◆ REQUIREMENTS ◆
Please extend the politics briefing about Theresa May's Brexit deal and the Tory leadership race, starting right after its last sentence.

The five things you need to know about politics today

Way back in 2002, Tony Blair delivered a party conference speech in which he declared “we’re at our best when we’re at our boldest”. Gordon Brown thought Blair’s love of the private sector was in conflict with the party’s roots, so a year later hit back with his own soundbite: “Best when we are united, best when we are Labour”.

Those Blair/Brown spats seem like ancient history today (as does a time when a governing party won consecutive landslide elections). But as Theresa May tries a fourth time to sell her battered Brexit deal to this hung and hangry Parliament, she thinks that repackaging it as a “bold, new offer” will somehow work. The problem is that many in her party think she’s out of touch with her party’s grassroots. And in the face of the Farage threat, a growing number of MPs think the Tories are ‘best when we are Boris’.

In an effort to win over Brexiteer backbenchers, the PM looks like she will insert Graham Brady’s ‘alternative arrangements’ on Northern Ireland into her Withdrawal Agreement Bill. Yet even if some MPs are somehow convinced, former ‘switchers’ have switched back to opposing her deal again. Yesterday, David Davis (who’s backing Dominic Raab) told LBC that he’d be voting against.

The PM remains hamstrung by three disincentives for agreeing her deal: she’s pre-announced she’s leaving office; the EU’s Halloween extension has taken the pressure off MPs whose minds are focused by deadlines; and Brexiteers think the Letwin-Cooper cross-party coalition against a default no-deal (which squeaked home by one vote remember) can’t be resurrected.

Still, May’s allies hope she can get enough Labour MPs on board to cancel out her own rebels. Stronger workers’ rights and plans to give Parliament more of a say over the future UK-EU relationship could help. As I wrote on Friday in my piece on how the Lab-Con talks collapsed, there are many in No.10 who think the legislation has been improved by those discussions. The downside, however, is that many Tory MPs actually think tying the UK to new EU rules on worker rights would be a disaster. I can’t overstate how angry some of them are on this and you can expect Boris supporters to be on the warpath in coming days.

The donkey derby that is the Tory leadership race has another outing today. While others pussyfoot around, Esther McVey has an actual campaign launch at lunchtime, with a ‘blue collar Conservatives’ event. Maybe she’ll spice up a contest that is already leaving many Tory backbenchers bored and bemused. Contrary to popular belief, lots of Conservative MPs hate leadership contests as they disrupt their own career prospects/progress and are just so damned disruptive.

Records for locating displayed items
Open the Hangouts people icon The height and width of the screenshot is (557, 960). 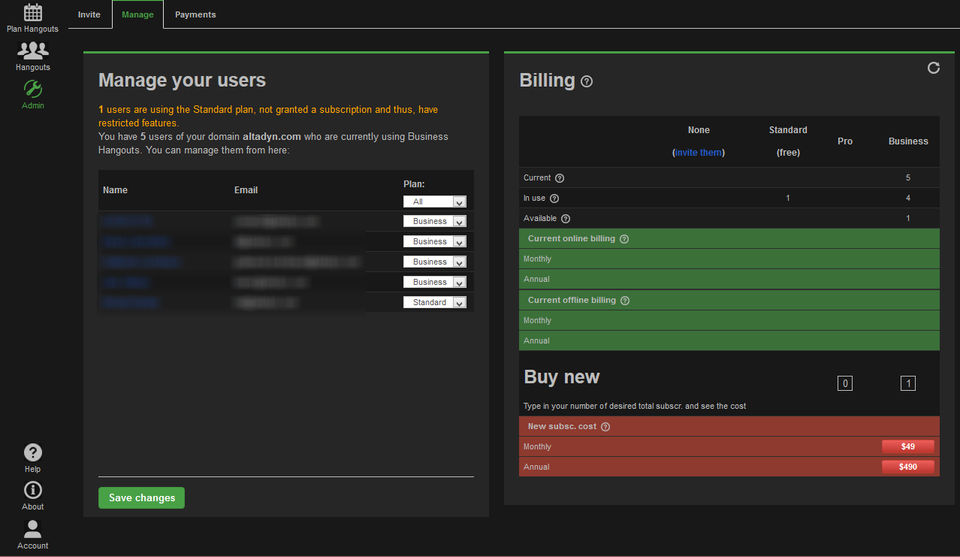32,50
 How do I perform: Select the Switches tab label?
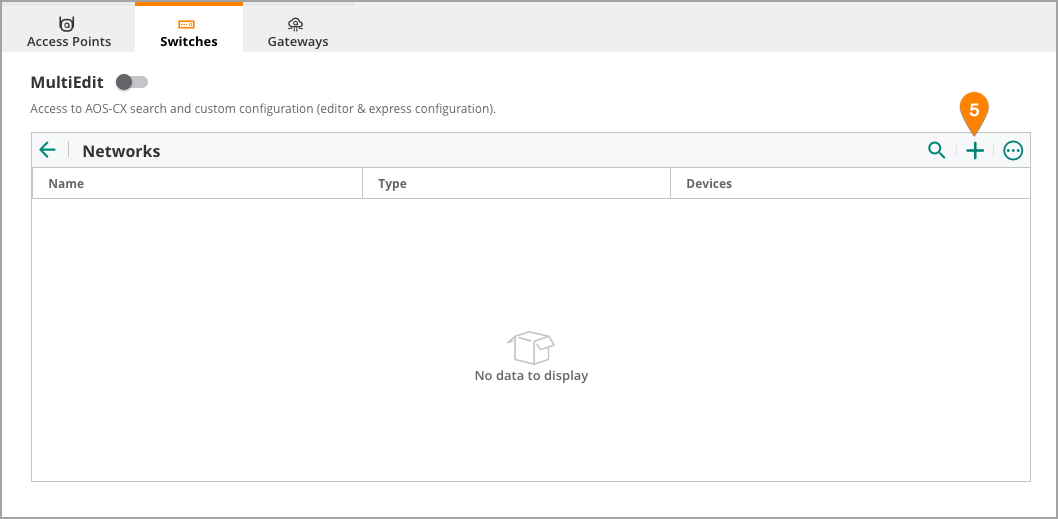pos(189,42)

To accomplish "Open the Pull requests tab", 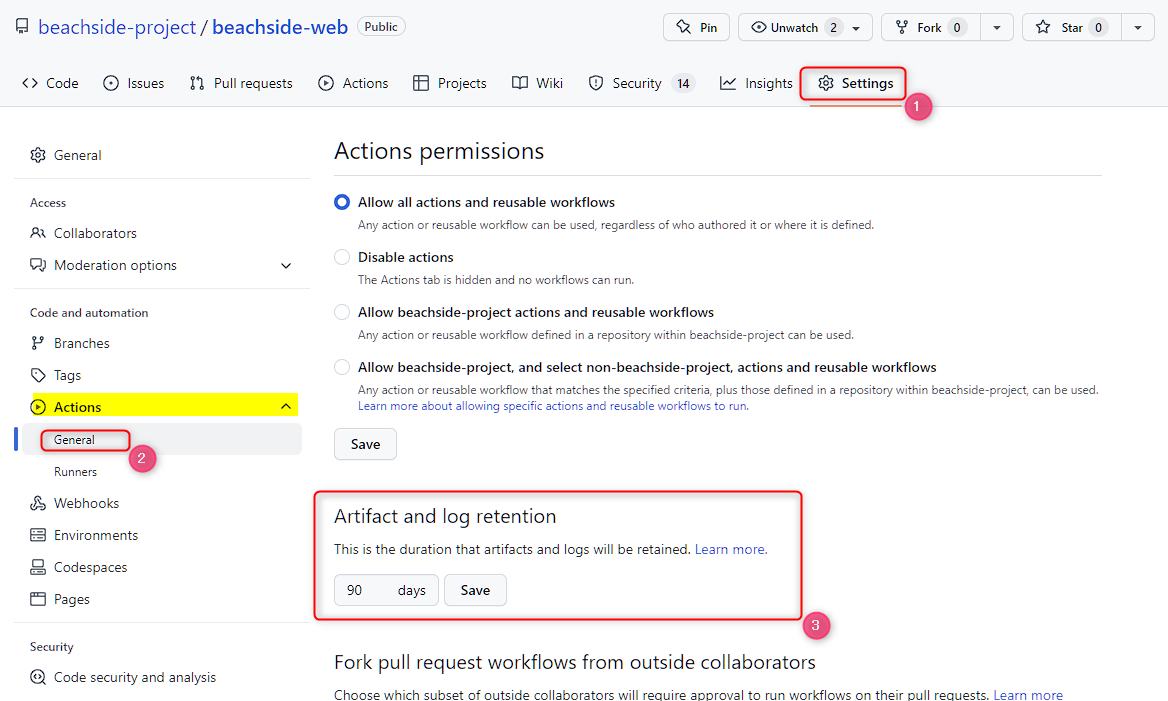I will point(240,82).
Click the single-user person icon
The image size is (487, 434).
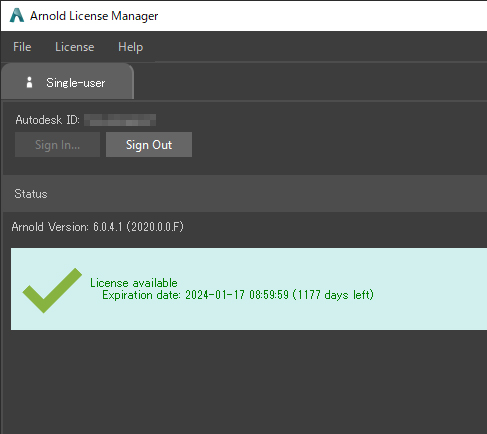[29, 82]
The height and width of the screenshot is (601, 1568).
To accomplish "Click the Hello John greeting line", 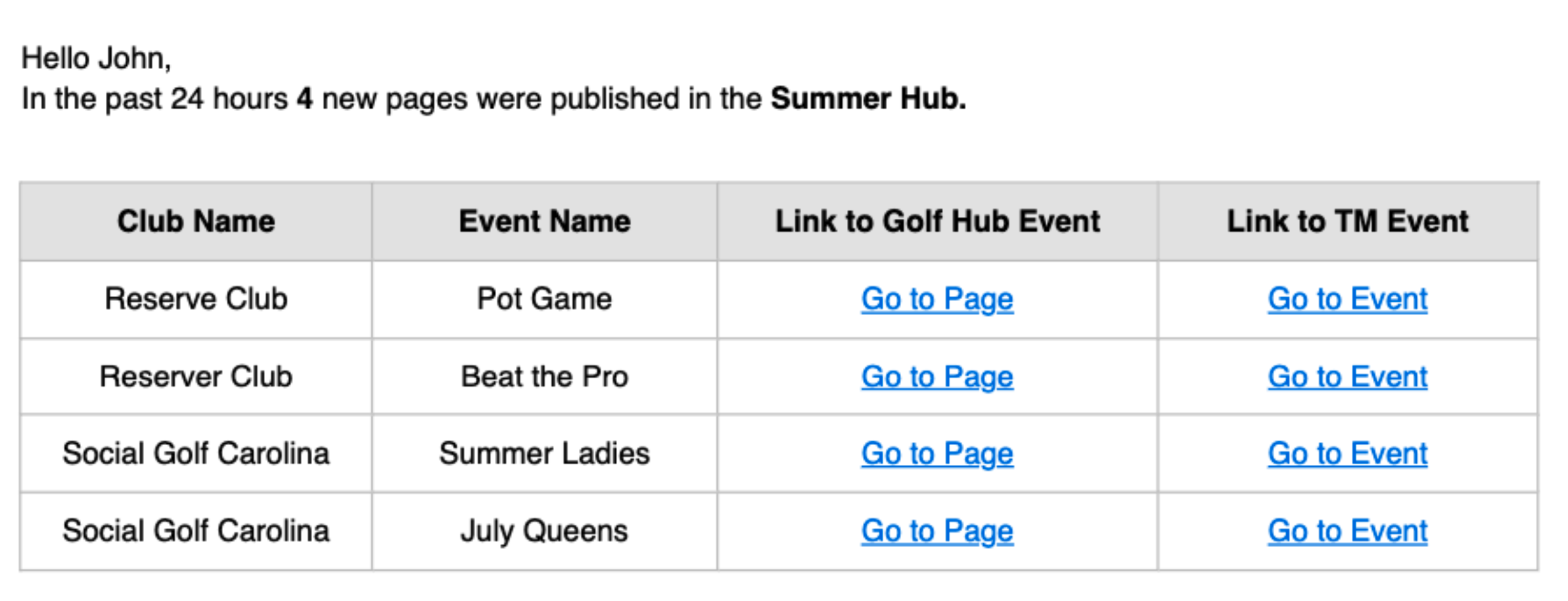I will tap(97, 59).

◆ TASK ANSWER ◆
The One Nation Caucus, which regularly meets in Committee Room 15 (just as the PLP meets next door) at 6pm on Monday nights, tonight has big speeches from Tory MPs who aren’t running but who are positioning themselves as kingmakers. Amber Rudd, Nicky Morgan, Nicholas Soames and others all know their group is large enough to be valuable to candidates who want to get into the top two of the contest. Ruling out a no-deal exit is likely to be their key demand. Then again even moderates are split over the One Nation group, with critics pointing out many of its leading lights failed to oppose welfare cuts.

And thanks to the Daily Telegraph, tonight we get what looks like the first proper mini-hustings as Dom Raab, Liz Truss, Matt Hancock, James Cleverly and Victoria Atkins (a next-but-one leader-in-waiting) discuss ‘The Future Of The Party’. On the Today programme, Hancock dismissed a recent poll putting him on 1%, saying ‘the contest hasn’t started yet’. “I don’t rule out standing for the leadership of the Conservative party,” was his formulation. “I have a strong view about the sort about the leader we need…not just now but for future…in the centre ground of British politics….a patriotic unionism not a narrow nationalism”. The One Nation Caucus’s ears will have pricked up when Hancock also said a no-deal would be ‘deeply damaging’ to the UK. Which is not the line of his main rival for the centre-right vote, Jeremy Hunt.

While Labour’s own leadership is not in question, Jeremy Corbyn’s stance on Brexit often is. Several in the shadow cabinet were pleased by his line on Marr yesterday that “I think it would be reasonable to have a public vote” on a Brexit deal. He also talked about the ‘option’ of a public vote, but his ‘reasonable’ language felt like small but significant shift. His MPs really fear the party coming third behind the Lib Dems this Thursday. Leftwinger Clive Lewis tells the Indy: “You can only drive a wedge so far between yourself and the people who put you in that position before your opponents start looking at their options.” Ouch.

May’s attempt to revive the ‘alternative arrangements’ plan for Northern Ireland will face the formidable obstacle of Dublin. Although some in Brussels have not totally killed off the idea in order to help the UK get the deal over the line, many think it’s the unicorn to beat all unicorns. Speaking on RTÉ last night, deputy Irish PM Simon Coveney warned the Withdrawal Agreement simply could not be reopened under any new Tory leader, adding “the personality might change, but the facts don’t”.

The Telegraph reports DUP chief whip Jeffrey Donaldson saying: “The difficulty remains for us that the backstop is still incorporated into the legislation. As things stand our position remains unchanged.” And the DUP is unlikely to be over the moon about the FT report that May’s chief of staff Gavin Barwell told aides last week that a no-deal Brexit would lead to unstoppable pressure for a “border poll” on the reunification of Ireland. Barwell said that Scotland would push harder for independence too, and some present and even raised the idea of Wales following suit.

Amid all this, May is still facing huge anger from backbench MPs over her refusal to give special protection from prosecution for ex-soldiers who served in Ulster. It was left to Defence Minister Tobias Ellwood to tell his colleagues how it really is: “You’d have to share that with terrorists as well and [the PM] was unwilling to do that. That’s international law, that’s what we have to abide by.” Such straight-talking will be missed from the Tory leadership race, as Ellwood told Sophy Ridge he lacked the “rank” or the “experience” for the top job.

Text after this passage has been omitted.